Improving the employee experience
COVID-19 has shifted many business’ goalposts on what they can and will achieve for the year ahead, and at the same time has exacerbated many other existing challenges. However, one thing that remains a constant success factor is retaining and training talented staff. Talent, creativity and diversity of ideas —wrapped in a culture that supports all three —will give one business the edge over another. But with shifting employee expectations, approaches to talent retention and training need to be refreshed and given more of a focus than ever.
Skills wise, 43% of businesses we spoke to felt that recruiting for the right tech skills would be one of their key challenges in future. Alongside this trend, employees are viewing training, technology and flexibility as more important than ‘career prospects’. 85% of ‘future ready’ businesses expect ‘appealing to core values’ will become more important to attracting and keeping staff in the future.

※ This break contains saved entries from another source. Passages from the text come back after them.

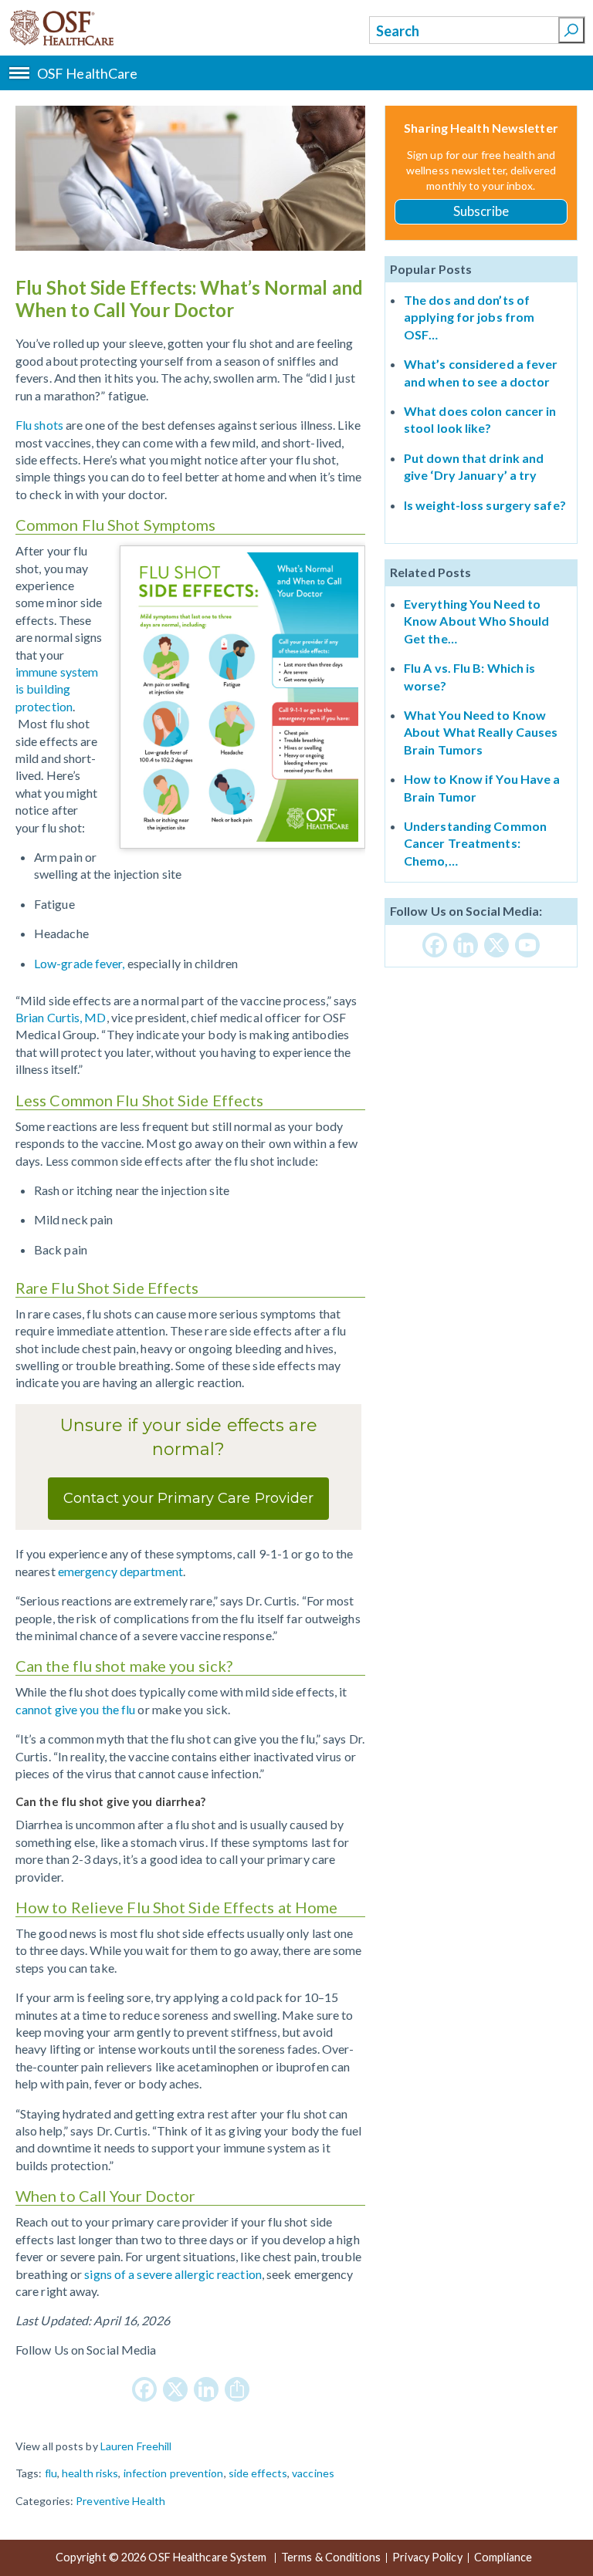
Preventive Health (120, 2500)
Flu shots (39, 424)
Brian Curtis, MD (61, 1017)
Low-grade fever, (79, 963)
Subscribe (481, 211)
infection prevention (174, 2473)
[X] (175, 2390)
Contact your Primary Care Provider (188, 1498)
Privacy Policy (427, 2558)
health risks (90, 2473)
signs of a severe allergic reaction (173, 2274)
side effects (258, 2473)
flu (51, 2473)
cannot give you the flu (75, 1709)
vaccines (313, 2473)
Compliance (503, 2558)
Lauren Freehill (136, 2446)
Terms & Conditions (331, 2558)
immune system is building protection (56, 689)
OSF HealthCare (87, 28)
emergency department (119, 1571)
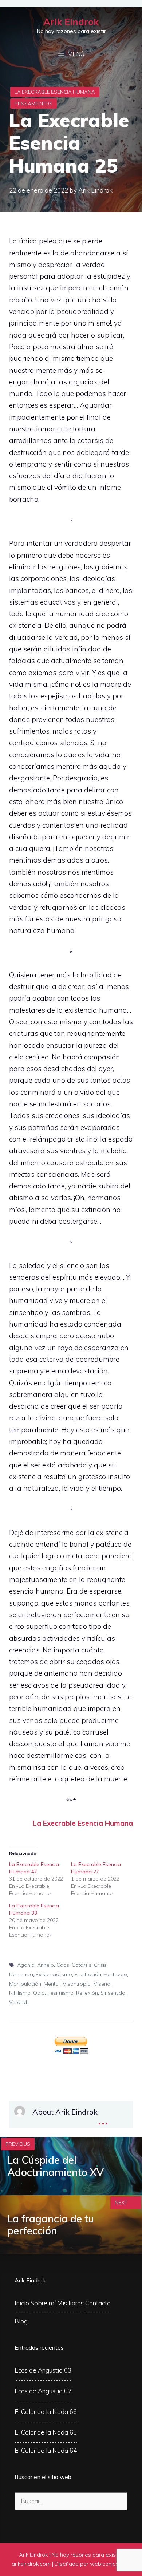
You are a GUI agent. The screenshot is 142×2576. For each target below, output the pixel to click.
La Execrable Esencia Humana (55, 92)
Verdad (18, 2002)
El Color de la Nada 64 (46, 2450)
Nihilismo (20, 1993)
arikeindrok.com (31, 2563)
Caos (62, 1965)
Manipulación (25, 1984)
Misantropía (76, 1984)
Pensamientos (33, 103)
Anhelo (45, 1965)
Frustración (88, 1974)
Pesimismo (60, 1993)
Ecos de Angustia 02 (43, 2391)
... (103, 2118)
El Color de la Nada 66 (46, 2411)
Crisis (100, 1965)
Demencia (21, 1974)
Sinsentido (112, 1993)
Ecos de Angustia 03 (43, 2370)
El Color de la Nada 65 (46, 2432)
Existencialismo (54, 1974)
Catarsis (81, 1965)
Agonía (26, 1965)
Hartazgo (115, 1974)
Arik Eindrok (71, 21)
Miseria (101, 1984)
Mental (52, 1984)
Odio (39, 1993)
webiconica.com (110, 2563)
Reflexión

Across the board, businesses are also looking at increasing international recruitment efforts and considering more neuro-diverse candidates moving forward. Many of the ‘future ready’ companies we spoke to are re-thinking their approach to recruitment by tapping into a much wider talent pool to drive a creative and diverse outlook. To fill skills gaps and futureproof their teams it’s important that businesses act now to create a clear strategy for attracting and keeping people from a diverse pool of ages, ethnicities, genders, sexualities, and neuro-diverse groups.
We find, through analysing the behaviours of our ‘future ready’ businesses, that the more companies embody a strong core value set and a level of flexibility that recognises the needs of a diverse workforce, the better set up they will be to weather further storms on the horizon.
Become a workforce ready for the future
Businesses all over the world are moving into a new era. We’re seeing a massive rewriting of the social contracts between employers and employees, between businesses and their customers, and between citizens, businesses and governments.
We’re only at the start of this new era but it’s clear from our research that ‘future ready’ businesses are already leading the way. Incremental changes won’t cut it. Leaders need to be bold and decisive to make changes and get ahead of the competition. This window of opportunity won’t last forever.
Technology will play a key role in powering and enabling these changes, but we need to humanise it. This means designing technology to be better for humans and better at interacting with humans — enabling us to harness, rather than be ruled by, tech. We expect technology to be deployed more thoughtfully and purposely to improve or replace outdated systems and to fundamentally improve people’s lives.
This is the ultimate test of the “growth mindset” of individuals and organisations. The last few months have been tough and challenges remain, but the opportunity is now to rip up the rulebook and re-examine the way we work and interact in the business world. It’s time to listen to our employees, to try new ways of doing things, to experiment and to learn.
Only then will businesses be confident that through working together, a new adaptable, ‘future ready’ workplace will be created.